AUTHOR=Raybould Matthew I. J. , Nissley Daniel A. , Kumar Sandeep , Deane Charlotte M. TITLE=Computationally profiling peptide:MHC recognition by T-cell receptors and T-cell receptor-mimetic antibodies JOURNAL=Frontiers in Immunology VOLUME=13 YEAR=2023 URL=https://www.frontiersin.org/journals/immunology/articles/10.3389/fimmu.2022.1080596 DOI=10.3389/fimmu.2022.1080596 ISSN=1664-3224 ABSTRACT=

T-cell receptor-mimetic antibodies (TCRms) targeting disease-associated peptides presented by Major Histocompatibility Complexes (pMHCs) are set to become a major new drug modality. However, we lack a general understanding of how TCRms engage pMHC targets, which is crucial for predicting their specificity and safety. Several new structures of TCRm:pMHC complexes have become available in the past year, providing sufficient initial data for a holistic analysis of TCRms as a class of pMHC binding agents.

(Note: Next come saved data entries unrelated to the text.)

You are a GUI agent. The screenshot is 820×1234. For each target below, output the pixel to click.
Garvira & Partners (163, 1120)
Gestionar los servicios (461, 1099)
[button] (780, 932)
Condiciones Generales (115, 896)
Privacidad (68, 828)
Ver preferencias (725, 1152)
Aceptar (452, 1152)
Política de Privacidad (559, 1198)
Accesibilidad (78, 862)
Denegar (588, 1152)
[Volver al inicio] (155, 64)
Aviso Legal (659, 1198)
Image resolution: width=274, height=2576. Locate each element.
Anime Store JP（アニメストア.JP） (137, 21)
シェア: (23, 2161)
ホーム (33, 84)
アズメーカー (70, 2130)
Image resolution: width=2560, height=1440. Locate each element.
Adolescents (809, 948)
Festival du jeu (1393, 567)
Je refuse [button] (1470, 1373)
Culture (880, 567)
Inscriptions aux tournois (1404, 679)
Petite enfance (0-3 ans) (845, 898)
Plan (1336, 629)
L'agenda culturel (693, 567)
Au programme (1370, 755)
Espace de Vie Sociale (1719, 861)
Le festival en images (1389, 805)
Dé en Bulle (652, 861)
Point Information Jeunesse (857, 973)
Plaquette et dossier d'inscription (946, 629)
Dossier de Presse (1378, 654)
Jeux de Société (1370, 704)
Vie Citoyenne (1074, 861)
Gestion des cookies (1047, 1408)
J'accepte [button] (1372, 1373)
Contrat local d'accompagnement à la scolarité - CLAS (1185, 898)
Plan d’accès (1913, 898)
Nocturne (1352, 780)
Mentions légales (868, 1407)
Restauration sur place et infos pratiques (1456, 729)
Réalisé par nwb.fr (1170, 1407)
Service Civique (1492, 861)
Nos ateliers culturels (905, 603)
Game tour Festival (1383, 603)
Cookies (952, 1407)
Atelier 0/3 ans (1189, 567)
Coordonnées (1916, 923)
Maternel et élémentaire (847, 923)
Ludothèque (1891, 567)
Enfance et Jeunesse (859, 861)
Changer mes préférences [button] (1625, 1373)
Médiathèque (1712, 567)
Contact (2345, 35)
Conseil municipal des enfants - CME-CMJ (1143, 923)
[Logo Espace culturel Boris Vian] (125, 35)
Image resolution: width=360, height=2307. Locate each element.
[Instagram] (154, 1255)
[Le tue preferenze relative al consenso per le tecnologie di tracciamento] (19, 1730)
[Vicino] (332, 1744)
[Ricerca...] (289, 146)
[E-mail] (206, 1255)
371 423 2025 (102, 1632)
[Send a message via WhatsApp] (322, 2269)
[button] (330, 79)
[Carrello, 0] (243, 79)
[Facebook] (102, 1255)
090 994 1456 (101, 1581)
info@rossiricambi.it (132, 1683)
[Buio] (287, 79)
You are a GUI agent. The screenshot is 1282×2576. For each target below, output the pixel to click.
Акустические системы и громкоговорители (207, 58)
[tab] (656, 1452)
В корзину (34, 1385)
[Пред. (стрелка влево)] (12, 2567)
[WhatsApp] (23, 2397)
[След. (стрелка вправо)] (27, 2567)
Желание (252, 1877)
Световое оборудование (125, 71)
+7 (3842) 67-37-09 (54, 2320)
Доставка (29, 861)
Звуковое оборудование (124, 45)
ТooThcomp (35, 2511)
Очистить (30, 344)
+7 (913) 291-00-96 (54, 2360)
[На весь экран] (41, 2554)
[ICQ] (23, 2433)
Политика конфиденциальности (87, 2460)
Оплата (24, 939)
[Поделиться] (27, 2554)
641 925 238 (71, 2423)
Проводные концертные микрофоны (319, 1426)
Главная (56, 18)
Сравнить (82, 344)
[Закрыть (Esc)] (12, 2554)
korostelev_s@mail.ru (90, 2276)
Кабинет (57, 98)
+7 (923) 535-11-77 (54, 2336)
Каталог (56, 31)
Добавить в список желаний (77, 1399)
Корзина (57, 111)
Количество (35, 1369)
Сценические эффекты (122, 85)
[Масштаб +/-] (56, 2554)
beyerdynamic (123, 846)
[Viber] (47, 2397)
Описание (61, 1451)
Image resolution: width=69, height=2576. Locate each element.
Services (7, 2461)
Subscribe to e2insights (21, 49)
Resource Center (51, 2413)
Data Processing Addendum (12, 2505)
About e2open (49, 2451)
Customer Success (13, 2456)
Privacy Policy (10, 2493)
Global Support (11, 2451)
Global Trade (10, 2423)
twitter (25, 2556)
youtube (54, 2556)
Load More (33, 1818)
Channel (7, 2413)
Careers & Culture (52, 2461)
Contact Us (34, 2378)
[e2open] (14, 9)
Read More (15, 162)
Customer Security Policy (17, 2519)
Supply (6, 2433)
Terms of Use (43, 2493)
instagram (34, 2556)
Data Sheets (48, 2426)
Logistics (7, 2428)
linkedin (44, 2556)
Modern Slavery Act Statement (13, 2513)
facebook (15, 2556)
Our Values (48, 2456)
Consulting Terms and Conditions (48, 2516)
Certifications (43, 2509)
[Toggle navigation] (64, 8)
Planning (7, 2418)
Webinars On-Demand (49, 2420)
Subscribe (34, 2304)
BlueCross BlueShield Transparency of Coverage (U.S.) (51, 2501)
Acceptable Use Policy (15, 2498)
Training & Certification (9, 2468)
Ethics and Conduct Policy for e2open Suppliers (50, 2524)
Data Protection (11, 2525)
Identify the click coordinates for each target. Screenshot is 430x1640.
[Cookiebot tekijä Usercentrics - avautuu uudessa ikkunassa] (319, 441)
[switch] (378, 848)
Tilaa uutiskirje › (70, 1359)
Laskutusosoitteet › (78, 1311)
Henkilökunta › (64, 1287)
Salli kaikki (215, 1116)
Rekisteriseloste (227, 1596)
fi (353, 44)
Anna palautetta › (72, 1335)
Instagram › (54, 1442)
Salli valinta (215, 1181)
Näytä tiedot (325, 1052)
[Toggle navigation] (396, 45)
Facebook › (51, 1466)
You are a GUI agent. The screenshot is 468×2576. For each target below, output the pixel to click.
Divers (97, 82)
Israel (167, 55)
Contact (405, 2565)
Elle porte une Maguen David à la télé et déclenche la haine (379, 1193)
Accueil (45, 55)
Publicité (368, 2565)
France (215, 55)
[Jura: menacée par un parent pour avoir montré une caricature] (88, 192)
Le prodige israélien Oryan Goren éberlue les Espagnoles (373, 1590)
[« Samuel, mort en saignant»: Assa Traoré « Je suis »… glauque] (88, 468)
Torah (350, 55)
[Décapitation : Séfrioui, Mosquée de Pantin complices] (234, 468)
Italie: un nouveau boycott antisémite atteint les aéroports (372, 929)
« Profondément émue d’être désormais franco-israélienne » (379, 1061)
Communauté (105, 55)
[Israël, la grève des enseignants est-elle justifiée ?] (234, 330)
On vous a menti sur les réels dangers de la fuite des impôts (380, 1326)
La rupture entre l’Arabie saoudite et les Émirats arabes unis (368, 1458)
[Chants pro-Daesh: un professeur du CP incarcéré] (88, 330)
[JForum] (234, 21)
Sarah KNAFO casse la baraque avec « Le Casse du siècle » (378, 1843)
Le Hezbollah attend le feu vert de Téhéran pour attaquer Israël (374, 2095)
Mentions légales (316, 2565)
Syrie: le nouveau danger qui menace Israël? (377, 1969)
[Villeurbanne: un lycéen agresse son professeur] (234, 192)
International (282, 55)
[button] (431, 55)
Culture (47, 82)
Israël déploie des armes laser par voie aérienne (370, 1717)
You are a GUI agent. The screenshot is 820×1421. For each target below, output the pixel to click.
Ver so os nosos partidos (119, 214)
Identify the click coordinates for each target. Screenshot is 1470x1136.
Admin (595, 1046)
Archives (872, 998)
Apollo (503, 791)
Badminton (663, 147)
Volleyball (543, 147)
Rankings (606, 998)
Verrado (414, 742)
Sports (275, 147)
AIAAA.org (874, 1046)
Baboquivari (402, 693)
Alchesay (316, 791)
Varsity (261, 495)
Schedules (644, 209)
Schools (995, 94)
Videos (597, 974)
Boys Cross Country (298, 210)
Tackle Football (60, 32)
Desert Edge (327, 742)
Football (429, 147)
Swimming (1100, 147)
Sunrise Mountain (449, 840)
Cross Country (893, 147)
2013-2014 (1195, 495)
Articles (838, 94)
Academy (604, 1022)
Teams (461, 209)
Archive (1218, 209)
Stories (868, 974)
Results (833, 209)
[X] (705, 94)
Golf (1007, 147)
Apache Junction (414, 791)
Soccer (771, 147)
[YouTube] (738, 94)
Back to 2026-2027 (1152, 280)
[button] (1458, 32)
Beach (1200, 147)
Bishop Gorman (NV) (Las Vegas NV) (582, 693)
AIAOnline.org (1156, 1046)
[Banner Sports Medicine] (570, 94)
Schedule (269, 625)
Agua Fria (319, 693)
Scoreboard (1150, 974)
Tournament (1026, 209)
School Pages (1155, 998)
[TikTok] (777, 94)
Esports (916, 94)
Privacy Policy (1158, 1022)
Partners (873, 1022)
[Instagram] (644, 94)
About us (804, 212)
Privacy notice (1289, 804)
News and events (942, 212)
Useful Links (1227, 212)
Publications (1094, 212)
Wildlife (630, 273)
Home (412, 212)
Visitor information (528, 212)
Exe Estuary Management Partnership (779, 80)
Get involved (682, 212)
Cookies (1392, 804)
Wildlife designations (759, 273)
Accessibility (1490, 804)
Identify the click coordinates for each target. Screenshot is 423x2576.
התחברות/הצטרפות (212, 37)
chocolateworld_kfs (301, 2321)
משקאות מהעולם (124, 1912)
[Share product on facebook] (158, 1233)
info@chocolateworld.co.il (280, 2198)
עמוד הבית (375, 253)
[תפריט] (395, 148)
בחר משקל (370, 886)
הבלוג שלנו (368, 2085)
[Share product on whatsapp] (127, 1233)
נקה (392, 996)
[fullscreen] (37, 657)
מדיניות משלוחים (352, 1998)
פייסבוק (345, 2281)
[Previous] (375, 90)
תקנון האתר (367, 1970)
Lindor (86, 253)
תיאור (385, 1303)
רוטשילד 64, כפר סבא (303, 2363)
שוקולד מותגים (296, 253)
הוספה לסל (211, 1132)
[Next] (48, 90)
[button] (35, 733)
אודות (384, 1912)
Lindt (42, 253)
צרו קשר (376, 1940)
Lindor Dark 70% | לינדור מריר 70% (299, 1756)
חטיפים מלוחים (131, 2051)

Here, we profile the complete set of TCRm:pMHC complexes against representative TCR:pMHC complexes to quantify the TCR-likeness of their pMHC engagement. We find that intrinsic molecular differences between antibodies and TCRs lead to fundamentally different roles for their heavy/light chains and Complementarity-Determining Region loops during antigen recognition. The idiotypic properties of antibodies may increase the likelihood of TCRms engaging pMHCs with less peptide selectivity than TCRs. However, the pMHC recognition features of some TCRms, including the two TCRms currently in clinical trials, can be remarkably TCR-like. The insights gained from this study will aid in the rational design and optimisation of next-generation TCRms.